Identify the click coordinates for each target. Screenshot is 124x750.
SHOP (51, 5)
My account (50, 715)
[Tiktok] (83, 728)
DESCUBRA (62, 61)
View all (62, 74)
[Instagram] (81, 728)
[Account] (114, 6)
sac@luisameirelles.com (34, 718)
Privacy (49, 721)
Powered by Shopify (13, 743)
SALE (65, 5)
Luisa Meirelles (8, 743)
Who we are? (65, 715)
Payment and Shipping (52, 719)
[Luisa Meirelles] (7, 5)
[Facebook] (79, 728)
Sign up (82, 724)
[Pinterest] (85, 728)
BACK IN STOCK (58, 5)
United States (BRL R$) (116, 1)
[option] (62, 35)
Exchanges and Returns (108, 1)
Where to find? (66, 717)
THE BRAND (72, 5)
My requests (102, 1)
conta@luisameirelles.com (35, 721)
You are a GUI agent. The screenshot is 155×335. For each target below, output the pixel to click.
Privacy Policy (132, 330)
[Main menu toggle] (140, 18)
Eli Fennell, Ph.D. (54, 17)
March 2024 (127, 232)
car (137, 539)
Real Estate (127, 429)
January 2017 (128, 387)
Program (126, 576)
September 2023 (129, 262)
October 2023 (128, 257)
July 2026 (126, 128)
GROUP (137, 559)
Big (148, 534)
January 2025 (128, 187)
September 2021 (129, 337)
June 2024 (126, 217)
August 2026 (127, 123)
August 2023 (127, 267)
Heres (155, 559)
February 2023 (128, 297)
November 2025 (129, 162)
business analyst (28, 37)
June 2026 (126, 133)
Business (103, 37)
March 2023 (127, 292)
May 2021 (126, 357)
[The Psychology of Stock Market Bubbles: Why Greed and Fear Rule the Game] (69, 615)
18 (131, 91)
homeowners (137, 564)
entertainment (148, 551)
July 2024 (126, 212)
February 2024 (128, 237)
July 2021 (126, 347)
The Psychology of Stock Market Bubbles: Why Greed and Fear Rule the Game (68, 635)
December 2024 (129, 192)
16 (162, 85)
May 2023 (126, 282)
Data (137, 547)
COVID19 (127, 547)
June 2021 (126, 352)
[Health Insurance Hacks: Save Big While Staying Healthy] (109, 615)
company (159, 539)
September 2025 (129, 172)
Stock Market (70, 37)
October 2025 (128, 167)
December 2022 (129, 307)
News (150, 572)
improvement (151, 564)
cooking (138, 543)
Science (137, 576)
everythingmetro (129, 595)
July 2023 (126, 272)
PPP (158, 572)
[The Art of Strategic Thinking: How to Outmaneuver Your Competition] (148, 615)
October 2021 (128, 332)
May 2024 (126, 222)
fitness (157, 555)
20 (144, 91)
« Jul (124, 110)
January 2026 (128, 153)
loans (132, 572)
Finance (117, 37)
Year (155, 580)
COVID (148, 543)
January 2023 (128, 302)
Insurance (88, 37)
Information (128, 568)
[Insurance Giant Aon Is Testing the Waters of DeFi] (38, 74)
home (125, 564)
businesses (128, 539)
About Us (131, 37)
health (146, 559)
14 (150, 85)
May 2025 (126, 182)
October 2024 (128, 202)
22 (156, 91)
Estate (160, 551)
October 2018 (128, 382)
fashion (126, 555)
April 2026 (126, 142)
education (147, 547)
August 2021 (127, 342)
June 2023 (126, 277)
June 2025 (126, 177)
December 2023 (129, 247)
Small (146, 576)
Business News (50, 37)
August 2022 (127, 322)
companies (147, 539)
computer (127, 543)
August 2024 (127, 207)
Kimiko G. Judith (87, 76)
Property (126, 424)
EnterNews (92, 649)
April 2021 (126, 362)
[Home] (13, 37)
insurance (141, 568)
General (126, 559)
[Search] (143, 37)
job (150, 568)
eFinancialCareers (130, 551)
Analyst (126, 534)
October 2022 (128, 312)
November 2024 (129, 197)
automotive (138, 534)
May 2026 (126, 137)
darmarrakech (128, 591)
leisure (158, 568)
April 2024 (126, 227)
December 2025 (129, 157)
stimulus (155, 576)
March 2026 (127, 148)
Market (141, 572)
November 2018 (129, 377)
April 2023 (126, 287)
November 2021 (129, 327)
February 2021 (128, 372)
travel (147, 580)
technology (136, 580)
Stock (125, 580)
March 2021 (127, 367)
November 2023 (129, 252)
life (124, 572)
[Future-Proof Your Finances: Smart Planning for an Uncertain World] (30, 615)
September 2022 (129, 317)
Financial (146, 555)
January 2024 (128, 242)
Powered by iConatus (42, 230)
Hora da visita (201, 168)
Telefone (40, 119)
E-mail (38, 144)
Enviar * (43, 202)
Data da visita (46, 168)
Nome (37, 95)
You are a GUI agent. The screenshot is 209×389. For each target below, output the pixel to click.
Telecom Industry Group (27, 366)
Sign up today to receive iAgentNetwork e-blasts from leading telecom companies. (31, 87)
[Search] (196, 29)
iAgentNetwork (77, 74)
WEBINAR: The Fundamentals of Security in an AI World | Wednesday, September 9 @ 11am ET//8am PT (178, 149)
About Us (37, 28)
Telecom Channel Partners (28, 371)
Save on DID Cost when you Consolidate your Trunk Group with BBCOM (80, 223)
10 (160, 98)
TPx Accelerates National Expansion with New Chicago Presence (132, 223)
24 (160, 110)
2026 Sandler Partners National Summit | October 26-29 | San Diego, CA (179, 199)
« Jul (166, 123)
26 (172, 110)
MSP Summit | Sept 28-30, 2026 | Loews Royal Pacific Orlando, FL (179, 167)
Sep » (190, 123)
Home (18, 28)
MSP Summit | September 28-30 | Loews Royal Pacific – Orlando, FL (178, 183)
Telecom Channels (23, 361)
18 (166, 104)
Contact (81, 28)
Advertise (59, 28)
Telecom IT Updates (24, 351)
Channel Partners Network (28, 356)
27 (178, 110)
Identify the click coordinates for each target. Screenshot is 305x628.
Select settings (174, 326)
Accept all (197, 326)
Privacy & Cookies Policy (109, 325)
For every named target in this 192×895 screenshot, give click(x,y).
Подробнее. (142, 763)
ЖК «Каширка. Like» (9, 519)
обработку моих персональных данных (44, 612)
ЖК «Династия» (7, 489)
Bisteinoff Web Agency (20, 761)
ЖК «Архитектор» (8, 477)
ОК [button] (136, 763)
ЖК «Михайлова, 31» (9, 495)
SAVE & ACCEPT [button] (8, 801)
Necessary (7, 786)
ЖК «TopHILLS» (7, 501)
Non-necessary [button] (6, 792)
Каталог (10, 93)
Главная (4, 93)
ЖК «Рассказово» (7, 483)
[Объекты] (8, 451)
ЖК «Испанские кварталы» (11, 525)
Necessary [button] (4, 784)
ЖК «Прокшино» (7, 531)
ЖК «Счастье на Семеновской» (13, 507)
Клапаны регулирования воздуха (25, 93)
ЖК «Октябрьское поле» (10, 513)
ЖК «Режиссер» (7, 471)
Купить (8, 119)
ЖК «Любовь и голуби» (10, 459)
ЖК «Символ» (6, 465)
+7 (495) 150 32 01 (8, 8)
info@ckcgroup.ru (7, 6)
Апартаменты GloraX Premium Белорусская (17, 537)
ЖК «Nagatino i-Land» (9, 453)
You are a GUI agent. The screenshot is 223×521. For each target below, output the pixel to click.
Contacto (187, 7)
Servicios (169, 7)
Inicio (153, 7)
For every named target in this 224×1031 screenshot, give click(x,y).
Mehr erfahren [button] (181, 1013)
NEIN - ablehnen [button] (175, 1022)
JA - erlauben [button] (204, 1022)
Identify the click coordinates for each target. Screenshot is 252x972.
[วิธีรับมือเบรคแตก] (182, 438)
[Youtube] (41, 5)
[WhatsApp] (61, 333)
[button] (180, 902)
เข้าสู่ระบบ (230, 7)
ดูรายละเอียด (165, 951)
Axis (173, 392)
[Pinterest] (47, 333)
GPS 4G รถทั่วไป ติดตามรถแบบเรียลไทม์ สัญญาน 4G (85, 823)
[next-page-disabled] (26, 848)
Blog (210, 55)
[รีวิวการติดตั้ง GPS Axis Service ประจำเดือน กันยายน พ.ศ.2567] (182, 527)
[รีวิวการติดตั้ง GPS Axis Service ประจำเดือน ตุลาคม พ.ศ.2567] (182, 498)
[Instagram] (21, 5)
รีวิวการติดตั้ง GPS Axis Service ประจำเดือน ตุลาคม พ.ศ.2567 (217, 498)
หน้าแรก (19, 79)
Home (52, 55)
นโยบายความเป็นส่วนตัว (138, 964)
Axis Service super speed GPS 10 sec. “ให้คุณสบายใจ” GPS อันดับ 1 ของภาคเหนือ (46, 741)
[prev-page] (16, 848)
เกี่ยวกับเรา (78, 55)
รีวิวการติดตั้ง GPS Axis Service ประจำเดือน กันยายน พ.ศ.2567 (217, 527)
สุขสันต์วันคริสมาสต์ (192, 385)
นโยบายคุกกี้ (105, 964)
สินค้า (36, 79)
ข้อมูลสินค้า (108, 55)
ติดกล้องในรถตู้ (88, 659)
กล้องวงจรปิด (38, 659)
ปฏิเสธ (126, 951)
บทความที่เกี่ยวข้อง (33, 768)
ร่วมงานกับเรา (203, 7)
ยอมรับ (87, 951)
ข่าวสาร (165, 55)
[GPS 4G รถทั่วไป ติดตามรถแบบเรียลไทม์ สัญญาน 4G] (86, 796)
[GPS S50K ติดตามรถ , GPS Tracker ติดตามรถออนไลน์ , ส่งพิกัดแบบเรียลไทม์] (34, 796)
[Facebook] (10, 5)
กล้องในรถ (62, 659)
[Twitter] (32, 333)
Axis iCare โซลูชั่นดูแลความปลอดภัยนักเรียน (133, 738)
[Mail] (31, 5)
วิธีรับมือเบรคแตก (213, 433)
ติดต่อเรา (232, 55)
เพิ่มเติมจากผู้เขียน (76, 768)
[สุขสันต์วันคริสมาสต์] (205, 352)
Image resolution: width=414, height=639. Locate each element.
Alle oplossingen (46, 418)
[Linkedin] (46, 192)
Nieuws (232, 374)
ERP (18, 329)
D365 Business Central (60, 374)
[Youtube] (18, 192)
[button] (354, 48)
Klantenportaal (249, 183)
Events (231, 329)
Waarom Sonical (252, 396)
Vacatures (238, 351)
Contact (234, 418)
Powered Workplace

◇ ◇ ◇ ◇

WHAT THE TASK ASKS - Can you transcribe the rows above, everything from the one containing "2026 Sandler Partners" down to the one containing "[รีวิวการติดตั้ง GPS Axis Service ประจำเดือน กันยายน", both included?

EXERCISE RESPONSE -
2026 Sandler Partners National Summit | October 26-29 | San Diego, CA (179, 199)
« Jul (166, 123)
26 (172, 110)
MSP Summit | Sept 28-30, 2026 | Loews Royal Pacific Orlando, FL (179, 167)
Sep » (190, 123)
Home (18, 28)
MSP Summit | September 28-30 | Loews Royal Pacific – Orlando, FL (178, 183)
Telecom Channels (23, 361)
18 (166, 104)
Contact (81, 28)
Advertise (59, 28)
Telecom IT Updates (24, 351)
Channel Partners Network (28, 356)
27 (178, 110)
Identify the click coordinates for each target. Screenshot is 305x628.
Select settings (174, 326)
Accept all (197, 326)
Privacy & Cookies Policy (109, 325)
For every named target in this 192×895 screenshot, give click(x,y).
Подробнее. (142, 763)
ЖК «Каширка. Like» (9, 519)
обработку моих персональных данных (44, 612)
ЖК «Династия» (7, 489)
Bisteinoff Web Agency (20, 761)
ЖК «Архитектор» (8, 477)
ОК [button] (136, 763)
ЖК «Михайлова, 31» (9, 495)
SAVE & ACCEPT [button] (8, 801)
Necessary (7, 786)
ЖК «TopHILLS» (7, 501)
Non-necessary [button] (6, 792)
Каталог (10, 93)
Главная (4, 93)
ЖК «Рассказово» (7, 483)
[Объекты] (8, 451)
ЖК «Испанские кварталы» (11, 525)
Necessary [button] (4, 784)
ЖК «Прокшино» (7, 531)
ЖК «Счастье на Семеновской» (13, 507)
Клапаны регулирования воздуха (25, 93)
ЖК «Октябрьское поле» (10, 513)
ЖК «Режиссер» (7, 471)
Купить (8, 119)
ЖК «Любовь и голуби» (10, 459)
ЖК «Символ» (6, 465)
+7 (495) 150 32 01 (8, 8)
info@ckcgroup.ru (7, 6)
Апартаменты GloraX Premium Белорусская (17, 537)
ЖК «Nagatino i-Land» (9, 453)
You are a GUI agent. The screenshot is 223×521. For each target below, output the pixel to click.
Contacto (187, 7)
Servicios (169, 7)
Inicio (153, 7)
For every named target in this 224×1031 screenshot, give click(x,y).
Mehr erfahren [button] (181, 1013)
NEIN - ablehnen [button] (175, 1022)
JA - erlauben [button] (204, 1022)
Identify the click coordinates for each target. Screenshot is 252x972.
[วิธีรับมือเบรคแตก] (182, 438)
[Youtube] (41, 5)
[WhatsApp] (61, 333)
[button] (180, 902)
เข้าสู่ระบบ (230, 7)
ดูรายละเอียด (165, 951)
Axis (173, 392)
[Pinterest] (47, 333)
GPS 4G รถทั่วไป ติดตามรถแบบเรียลไทม์ สัญญาน 4G (85, 823)
[next-page-disabled] (26, 848)
Blog (210, 55)
[รีวิวการติดตั้ง GPS Axis Service ประจำเดือน กันยายน พ.ศ.2567] (182, 527)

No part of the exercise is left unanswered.